3. Cyber Army Of Russia Reborn

Active since: January 2023

Known for

This Pro-Russian group is believed to be linked to the notorious Russian Advanced Persistent Threat  (APT) group Sandworm, which operates under Russia’s Military Intelligence Agency. Their politically motivated attacks primarily aim to further Russian interests, particularly in conflicts involving Ukraine and against NATO-aligned nations. The group often utilizes Telegram to organize their operations and disseminate stolen data.

Notable operation in 2024

#OpSpain is a cyber campaign launched by pro-Russian hacktivist groups, including Cyber Army of Russia Reborn, targeting Spanish government websites and media. The operation involves DDoS attacks and defacements, aiming to disrupt services and spread pro-Russian propaganda. The campaign is a retaliation against Spain’s support for Ukraine and its alignment with NATO, reflecting the group’s broader anti-Western agenda.

4. 𝐈ndian Cyber Force

Active since: December 2022

Known for

This highly active Indian hacktivist group collaborates with other pro-India teams like TeamUCC, Team-Network-Nine, and BlackDragonSec. A pro-Israel group, they are known for claiming cyber attacks on critical infrastructure in multiple nations, including Bangladesh, China, Pakistan, and Indonesia. It is difficult to verify the strong claims made by this secretive group, but we have seen an increase in their activities in recent months. In addition to their Telegram channel, they also maintain a Twitter page.

Notable operation in 2024

The group has recently launched cyberattacks on Bangladesh, releasing videos claiming to have hacked the network monitoring dashboard of Grameenphone Telecom and other ISP providers, as well as the Bangladesh Government’s national email system.

5. UserSec

Active since: February 2022

Known for

UserSec is a pro-Russian group known for carrying out Distributed Denial-of-Service (DDoS) attacks and publishing data leaks, primarily targeting entities that support Ukraine. They frequently collaborate with other pro-Russian hacktivist groups, such as NoName057(16) and KillNet, to amplify the impact of their campaigns.

Notable operation in 2024

After the arrest of Telegram CEO Pavel Durov, several pro-Russian groups, including UserSec, launched attacks on French entities under the campaign hashtag #FreeDurov. In a recent joint operation, UserSec and The Cyber Army of Russia Reborn successfully took down the websites of the National Court of France and the Paris Tribunal.

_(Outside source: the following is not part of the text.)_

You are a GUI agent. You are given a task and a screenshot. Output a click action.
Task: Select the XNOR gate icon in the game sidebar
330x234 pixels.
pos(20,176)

Hackist activity in 2024 is categorized by the persistent actions of groups like NoName057(16), Cyber Army of Russia Reborn, and UserSec, and others. They use the dark web and platforms like Telegram to coordinate and execute attacks on government institutions and private organizations. Their influence and motivations turn global conflicts into global cyber conflicts. Unfortunately, these groups are not going anywhere. Cybersecurity professionals need to be aware of the groups and their tactics.

Finding evidence of hacktivist attacks on the dark web and Telegram offers critical insights into the tactics, targets, and motivations of these groups. This visibility enables proactive threat detection, allowing security teams to anticipate and defend against potential attacks before they escalate. By monitoring these platforms, professionals can track discussions, leaks, and coordinated efforts, helping them strengthen their organization’s defenses, respond more effectively to breaches, and better understand the evolving threat landscape.